Task details ▸ Look through the entries below for the line with "Select Keyword Packs in navigation" and the line with "The image size", then give again exactly those two lines and all lines between them, minus the pictures.

The input ▸

____

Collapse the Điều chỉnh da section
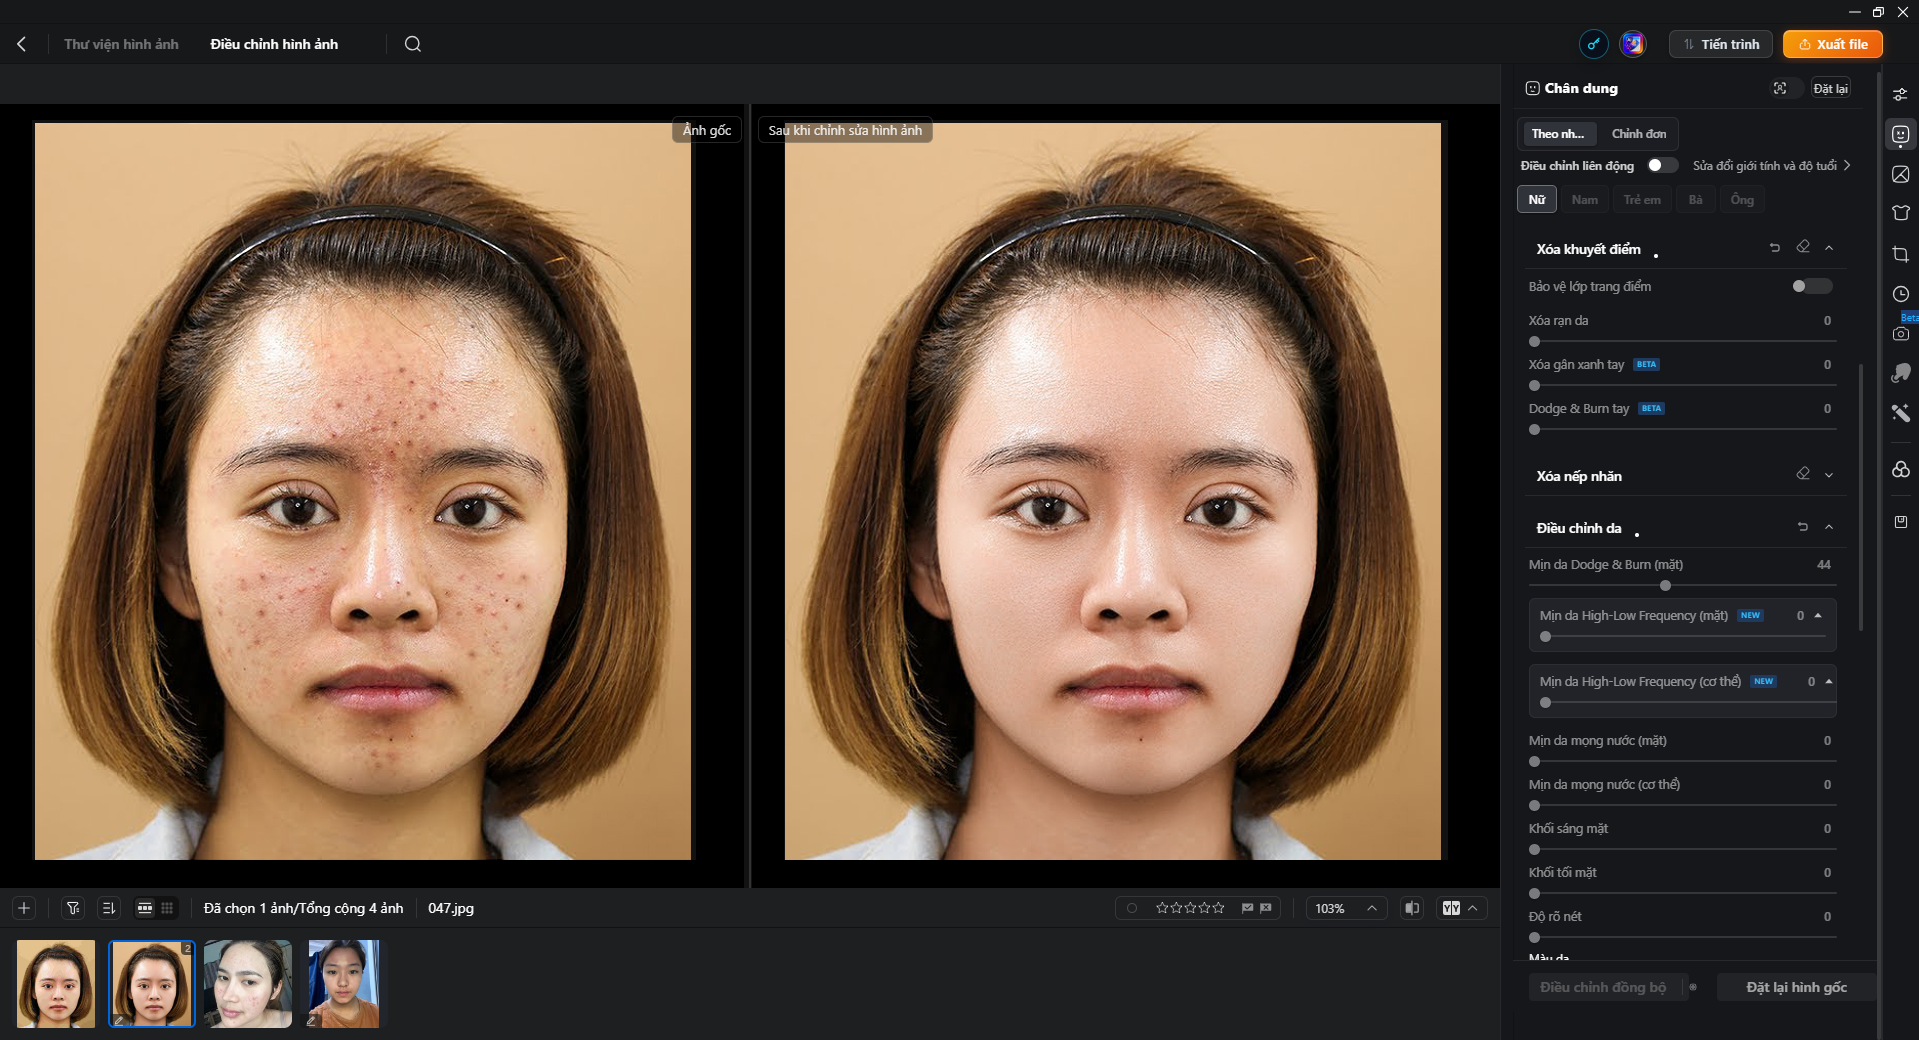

____

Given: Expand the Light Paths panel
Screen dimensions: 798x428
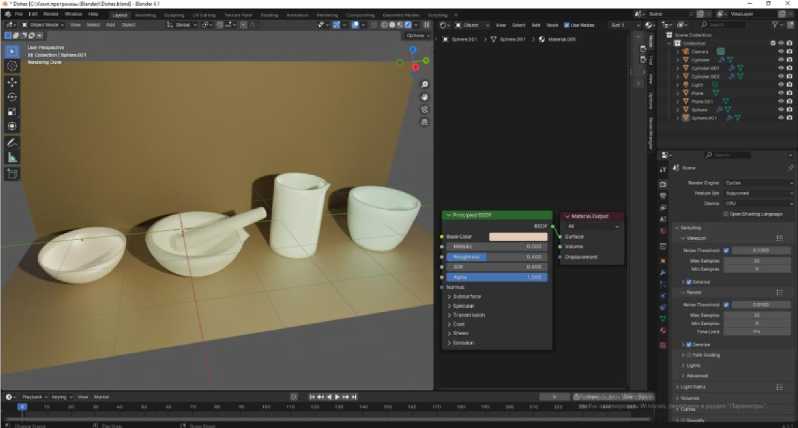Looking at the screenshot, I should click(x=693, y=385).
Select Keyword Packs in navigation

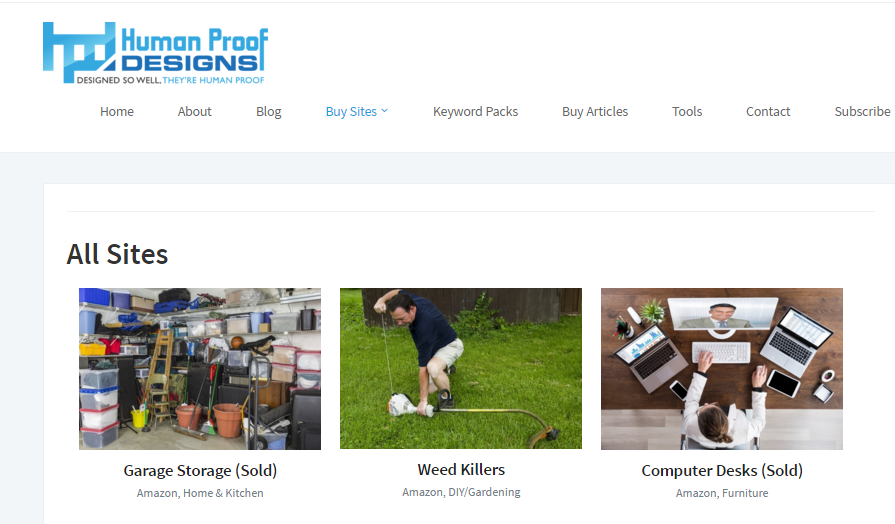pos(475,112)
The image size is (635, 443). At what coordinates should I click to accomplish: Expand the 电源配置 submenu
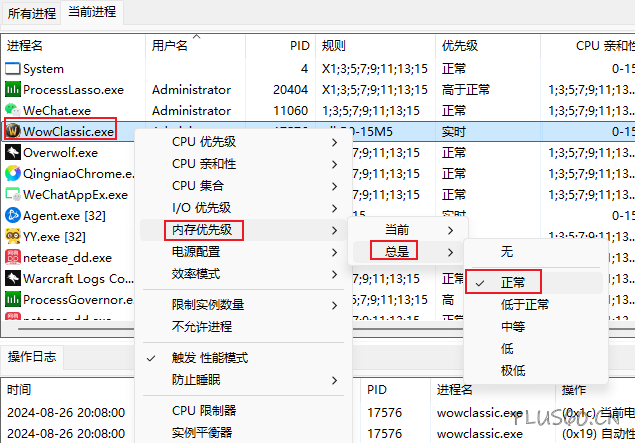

____

Task output ▸
Select Keyword Packs in navigation

pos(475,112)
The image size is (635, 443). At what coordinates should I click to accomplish: Expand the 电源配置 submenu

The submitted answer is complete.